• _Task directions_: Reproduce the following rows verbatim, from the first to the last.

Dataset content Start Marker

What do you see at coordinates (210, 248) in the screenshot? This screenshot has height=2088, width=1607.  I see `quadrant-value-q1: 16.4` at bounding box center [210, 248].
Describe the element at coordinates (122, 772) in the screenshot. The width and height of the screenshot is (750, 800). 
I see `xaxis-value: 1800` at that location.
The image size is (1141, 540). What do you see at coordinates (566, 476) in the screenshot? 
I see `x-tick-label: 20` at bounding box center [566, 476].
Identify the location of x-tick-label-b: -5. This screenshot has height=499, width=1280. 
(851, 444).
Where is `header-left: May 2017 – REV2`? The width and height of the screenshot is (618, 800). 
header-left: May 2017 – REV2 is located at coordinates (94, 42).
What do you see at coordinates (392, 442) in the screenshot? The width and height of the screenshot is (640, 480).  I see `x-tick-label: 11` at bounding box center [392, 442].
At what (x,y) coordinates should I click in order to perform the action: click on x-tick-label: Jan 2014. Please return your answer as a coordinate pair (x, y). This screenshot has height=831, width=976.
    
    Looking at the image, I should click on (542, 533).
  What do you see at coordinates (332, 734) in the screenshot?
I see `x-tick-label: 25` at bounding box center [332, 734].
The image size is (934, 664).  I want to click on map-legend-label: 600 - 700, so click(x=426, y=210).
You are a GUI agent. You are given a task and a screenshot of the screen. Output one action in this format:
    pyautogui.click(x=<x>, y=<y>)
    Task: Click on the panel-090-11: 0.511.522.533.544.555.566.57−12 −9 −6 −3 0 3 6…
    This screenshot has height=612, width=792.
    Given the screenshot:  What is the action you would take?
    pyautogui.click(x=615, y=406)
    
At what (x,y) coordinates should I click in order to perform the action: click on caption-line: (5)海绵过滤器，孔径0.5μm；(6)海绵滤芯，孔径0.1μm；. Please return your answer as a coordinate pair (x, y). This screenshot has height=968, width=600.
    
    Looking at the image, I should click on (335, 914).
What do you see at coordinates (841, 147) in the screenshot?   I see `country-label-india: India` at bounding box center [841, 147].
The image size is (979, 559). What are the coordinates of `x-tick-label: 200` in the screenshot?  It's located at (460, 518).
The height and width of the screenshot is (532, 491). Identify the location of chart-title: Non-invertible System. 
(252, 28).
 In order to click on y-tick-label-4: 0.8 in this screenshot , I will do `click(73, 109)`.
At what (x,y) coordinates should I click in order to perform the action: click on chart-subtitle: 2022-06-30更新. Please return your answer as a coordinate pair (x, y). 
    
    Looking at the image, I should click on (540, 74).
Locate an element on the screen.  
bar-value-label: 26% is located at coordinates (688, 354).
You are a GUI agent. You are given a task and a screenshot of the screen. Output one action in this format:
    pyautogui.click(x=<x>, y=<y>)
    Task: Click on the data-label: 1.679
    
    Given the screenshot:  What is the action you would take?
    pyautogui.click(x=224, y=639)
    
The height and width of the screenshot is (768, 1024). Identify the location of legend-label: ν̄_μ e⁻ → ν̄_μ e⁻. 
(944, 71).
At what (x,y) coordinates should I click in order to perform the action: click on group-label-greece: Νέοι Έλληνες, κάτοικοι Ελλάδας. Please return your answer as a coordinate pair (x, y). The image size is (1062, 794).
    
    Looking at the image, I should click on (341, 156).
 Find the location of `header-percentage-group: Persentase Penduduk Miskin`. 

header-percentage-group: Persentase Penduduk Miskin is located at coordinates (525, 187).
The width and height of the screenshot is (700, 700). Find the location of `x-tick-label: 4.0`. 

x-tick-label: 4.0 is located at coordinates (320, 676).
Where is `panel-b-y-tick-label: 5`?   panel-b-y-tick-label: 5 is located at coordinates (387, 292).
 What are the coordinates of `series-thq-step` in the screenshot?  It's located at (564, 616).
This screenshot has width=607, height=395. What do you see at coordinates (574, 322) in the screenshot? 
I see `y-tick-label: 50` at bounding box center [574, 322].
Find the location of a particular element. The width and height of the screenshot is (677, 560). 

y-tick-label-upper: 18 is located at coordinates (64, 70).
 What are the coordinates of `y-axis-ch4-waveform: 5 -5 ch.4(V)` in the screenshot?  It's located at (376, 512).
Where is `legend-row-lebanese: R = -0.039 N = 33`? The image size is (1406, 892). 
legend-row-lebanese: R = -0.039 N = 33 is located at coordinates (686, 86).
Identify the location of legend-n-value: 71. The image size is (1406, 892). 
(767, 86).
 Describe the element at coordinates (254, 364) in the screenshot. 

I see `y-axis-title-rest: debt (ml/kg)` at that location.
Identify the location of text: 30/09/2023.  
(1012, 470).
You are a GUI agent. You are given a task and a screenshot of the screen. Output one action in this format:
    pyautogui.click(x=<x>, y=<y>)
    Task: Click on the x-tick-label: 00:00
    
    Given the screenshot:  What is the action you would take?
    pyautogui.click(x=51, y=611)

Dataset content End Marker

• _Response_:
What do you see at coordinates (210, 248) in the screenshot? This screenshot has height=2088, width=1607.  I see `quadrant-value-q1: 16.4` at bounding box center [210, 248].
Describe the element at coordinates (122, 772) in the screenshot. The width and height of the screenshot is (750, 800). 
I see `xaxis-value: 1800` at that location.
The image size is (1141, 540). What do you see at coordinates (566, 476) in the screenshot? 
I see `x-tick-label: 20` at bounding box center [566, 476].
Identify the location of x-tick-label-b: -5. This screenshot has height=499, width=1280. 
(851, 444).
Where is `header-left: May 2017 – REV2`? The width and height of the screenshot is (618, 800). 
header-left: May 2017 – REV2 is located at coordinates (94, 42).
What do you see at coordinates (392, 442) in the screenshot? The width and height of the screenshot is (640, 480).  I see `x-tick-label: 11` at bounding box center [392, 442].
At what (x,y) coordinates should I click in order to perform the action: click on x-tick-label: Jan 2014. Please return your answer as a coordinate pair (x, y). This screenshot has height=831, width=976.
    
    Looking at the image, I should click on (542, 533).
  What do you see at coordinates (332, 734) in the screenshot?
I see `x-tick-label: 25` at bounding box center [332, 734].
The image size is (934, 664).  I want to click on map-legend-label: 600 - 700, so click(x=426, y=210).
You are a GUI agent. You are given a task and a screenshot of the screen. Output one action in this format:
    pyautogui.click(x=<x>, y=<y>)
    Task: Click on the panel-090-11: 0.511.522.533.544.555.566.57−12 −9 −6 −3 0 3 6…
    This screenshot has height=612, width=792.
    Given the screenshot:  What is the action you would take?
    pyautogui.click(x=615, y=406)
    
At what (x,y) coordinates should I click in order to perform the action: click on caption-line: (5)海绵过滤器，孔径0.5μm；(6)海绵滤芯，孔径0.1μm；. Please return your answer as a coordinate pair (x, y). This screenshot has height=968, width=600.
    
    Looking at the image, I should click on (335, 914).
What do you see at coordinates (841, 147) in the screenshot?   I see `country-label-india: India` at bounding box center [841, 147].
The image size is (979, 559). What are the coordinates of `x-tick-label: 200` in the screenshot?  It's located at (460, 518).
The height and width of the screenshot is (532, 491). Identify the location of chart-title: Non-invertible System. 
(252, 28).
 In order to click on y-tick-label-4: 0.8 in this screenshot , I will do `click(73, 109)`.
At what (x,y) coordinates should I click in order to perform the action: click on chart-subtitle: 2022-06-30更新. Please return your answer as a coordinate pair (x, y). 
    
    Looking at the image, I should click on (540, 74).
Locate an element on the screen.  
bar-value-label: 26% is located at coordinates (688, 354).
You are a GUI agent. You are given a task and a screenshot of the screen. Output one action in this format:
    pyautogui.click(x=<x>, y=<y>)
    Task: Click on the data-label: 1.679
    
    Given the screenshot:  What is the action you would take?
    pyautogui.click(x=224, y=639)
    
The height and width of the screenshot is (768, 1024). Identify the location of legend-label: ν̄_μ e⁻ → ν̄_μ e⁻. 
(944, 71).
At what (x,y) coordinates should I click in order to perform the action: click on group-label-greece: Νέοι Έλληνες, κάτοικοι Ελλάδας. Please return your answer as a coordinate pair (x, y). The image size is (1062, 794).
    
    Looking at the image, I should click on (341, 156).
 Find the location of `header-percentage-group: Persentase Penduduk Miskin`. 

header-percentage-group: Persentase Penduduk Miskin is located at coordinates (525, 187).
The width and height of the screenshot is (700, 700). Find the location of `x-tick-label: 4.0`. 

x-tick-label: 4.0 is located at coordinates (320, 676).
Where is `panel-b-y-tick-label: 5`?   panel-b-y-tick-label: 5 is located at coordinates (387, 292).
 What are the coordinates of `series-thq-step` in the screenshot?  It's located at (564, 616).
This screenshot has width=607, height=395. What do you see at coordinates (574, 322) in the screenshot? 
I see `y-tick-label: 50` at bounding box center [574, 322].
Find the location of a particular element. The width and height of the screenshot is (677, 560). 

y-tick-label-upper: 18 is located at coordinates (64, 70).
 What are the coordinates of `y-axis-ch4-waveform: 5 -5 ch.4(V)` in the screenshot?  It's located at (376, 512).
Where is `legend-row-lebanese: R = -0.039 N = 33`? The image size is (1406, 892). 
legend-row-lebanese: R = -0.039 N = 33 is located at coordinates (686, 86).
Identify the location of legend-n-value: 71. The image size is (1406, 892). 
(767, 86).
 Describe the element at coordinates (254, 364) in the screenshot. 

I see `y-axis-title-rest: debt (ml/kg)` at that location.
Identify the location of text: 30/09/2023.  
(1012, 470).
You are a GUI agent. You are given a task and a screenshot of the screen. Output one action in this format:
    pyautogui.click(x=<x>, y=<y>)
    Task: Click on the x-tick-label: 00:00
    
    Given the screenshot:  What is the action you would take?
    pyautogui.click(x=51, y=611)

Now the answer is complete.